Plaintiff was a teamster employed by defendants, a contracting firm. His horses ran away. He was thrown from the wagon in which he was riding and sustained injuries. His action for damages against his employers resulted in a verdict and judgment in his favor. From that judgment and from the order denying their motion for a new trial the defendants appeal.
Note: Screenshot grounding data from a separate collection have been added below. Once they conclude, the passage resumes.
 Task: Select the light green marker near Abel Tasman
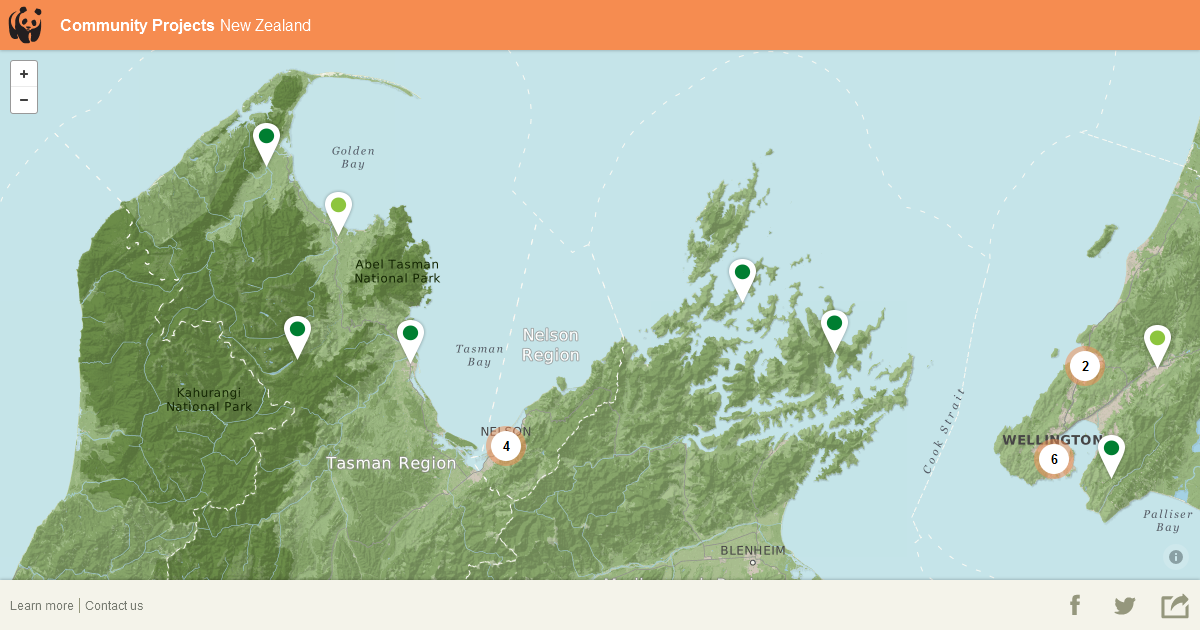click(338, 205)
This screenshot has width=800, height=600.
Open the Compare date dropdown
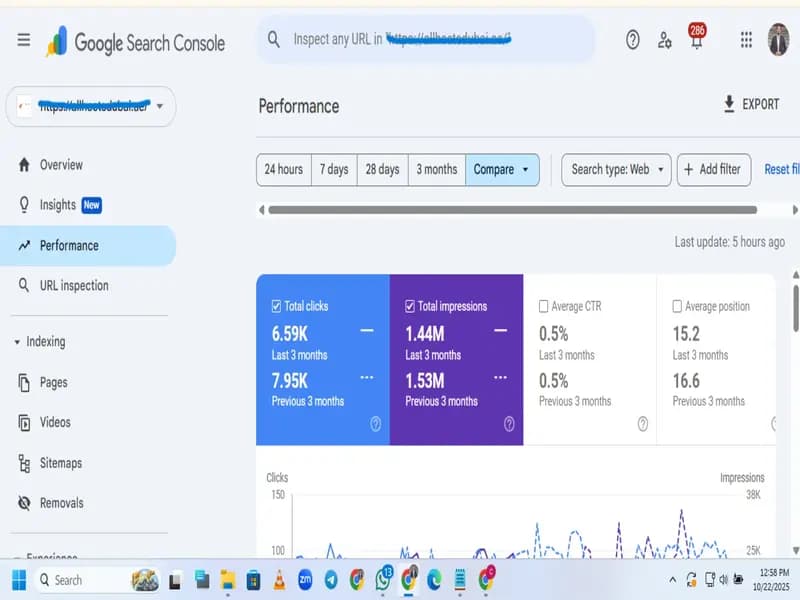click(502, 169)
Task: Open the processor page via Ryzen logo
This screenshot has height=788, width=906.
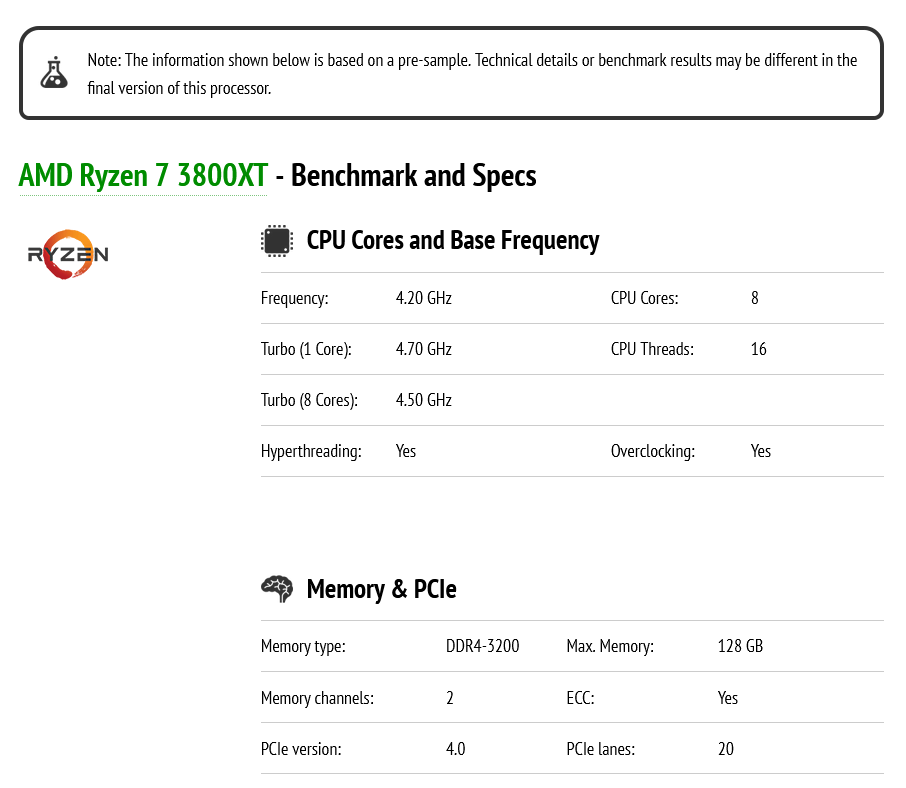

The gravamen of the complaint lies in the allegation that defendants furnished to plaintiff a wagon that was dangerous and unfit to be used, in that there was no brake or other appliance provided by means of which the wagon could be impeded or stopped; that the sides of the wagon were loosely and insecurely placed upon and attached to it, and thereby plaintiff’s seat, which consisted of a board placed horizontally across the sides, became insecure and dangerous. It is then alleged that while plaintiff engaged in his work was driving this empty wagon down a -hill, the horses became unmanageable, ran away and because of the swaying wagon box and shifting seat and absence of brake the plaintiff was unable to control them and was thrown from the wagon, when, in their career, they dashed it against the curb.
[490]
The testimony supporting these allegations is sufficient. That of the plaintiff is to the effect that he was experienced in the use of horses; had been a teamster, and had driven this particular team of horses, which, it is conceded, were ordinarily gentle. He was told to put his horses in this particular wagon upon the morning of the accident and to haul bricks from a brick-yard, delivering them at various points where defendants were engaged in work. Prior to the accident he had never driven a wagon that was not equipped with a brake or some appliance for stopping it. When told by the foreman to use this particular wagon he noticed that it was without a brake and told the foreman that he wanted a brake on the wagon. The foreman replied that he needed no brake, as his draught was uphill; that he would have to haul brick but one day, and on the following day would go back to his former employment—-that of driving a dump wagon. There was no seat in the wagon, simply a loose board across the sideboards. The seat shifted so, because of the swaying of the wagon box, that he tried to drive standing in the wagon, but he could not stand because of the swaying of the wagon bed. Once or twice during the day, on down grades, the team had started with him, but he had checked them. At the time of the accident he was returning with the team from his work. The horses had galled necks, the galled places being more inflamed at night after the day’s work than in the morning. As he started down the grade it is probable that the first horse started because of the pain produced by the collar bearing on its galled neck in holding back the weight. The plaintiff at the time “had the lines through his hand.” The other horse became frightened, and the first one lunged ahead and “the two horses just plunged right down that grade.” The wagon box began to swing from side to side, the loose board upon which he was sitting fell off and precipitated plaintiff on his back in the wagon. He recovered himself as quickly as possible, but too late to prevent the wagon striking the curb.